++++ QUOTED TEXT
Rule 30(b)(6) of the Federal Rules of Civil Procedure provides:

A party may in the party's notice and in a subpoena name as the deponent a public or private corporation or a partnership or association or governmental agency and describe with reasonable particularity the matters on which examination is requested. In that event, the organization so named shall designate one or more officers, directors, or managing agents, or other persons who consent to testify on its behalf, and may set forth, for each person designated, the matters on which the person will testify. A subpoena shall advise a non-party organization of its duty to make such a designation. The persons so designated shall testify as to matters known or reasonably available to the organization. This subdivision (b)(6) does not preclude taking a deposition by any other procedure authorized in these rules.

Fed.R.Civ.P. 30(b)(6). As the United States District Court for the District of Connecticut has recognized:

A deponent under Rule 30(b)(6) has an affirmative obligation to educate himself as to the matters regarding the corporation. This includes all matters that are known or reasonably available to the corporation. Even if the documents are voluminous and the review of the documents would be burdensome, the deponents are still required to review them in order to prepare themselves to be deposed.
Concerned Citizens v. Belle Haven Club, 223 F.R.D. 39, 43 (D. Conn. 2004) (internal citations and quotations omitted). The court went on to hold that this duty to review, and in essence become educated about the information available to the corporation, applies even if the information is voluminous and multiple people must be consulted to collect the information known to the corporation. See id.
++++++++
++++ EXCERPTED RECORDS
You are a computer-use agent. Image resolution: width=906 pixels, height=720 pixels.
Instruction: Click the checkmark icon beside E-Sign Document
++++++++
++++ EXCERPTED RECORDS
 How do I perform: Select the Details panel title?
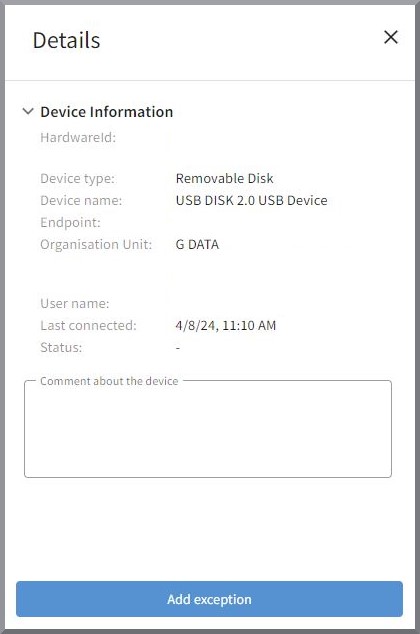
++++++++
--- EXERCISE ---
Reproduce verbatim the stretch of the Rule 30(b)(6) text from "A party may" through "in these rules.".

--- WRITTEN SOLUTION ---
A party may in the party's notice and in a subpoena name as the deponent a public or private corporation or a partnership or association or governmental agency and describe with reasonable particularity the matters on which examination is requested. In that event, the organization so named shall designate one or more officers, directors, or managing agents, or other persons who consent to testify on its behalf, and may set forth, for each person designated, the matters on which the person will testify. A subpoena shall advise a non-party organization of its duty to make such a designation. The persons so designated shall testify as to matters known or reasonably available to the organization. This subdivision (b)(6) does not preclude taking a deposition by any other procedure authorized in these rules.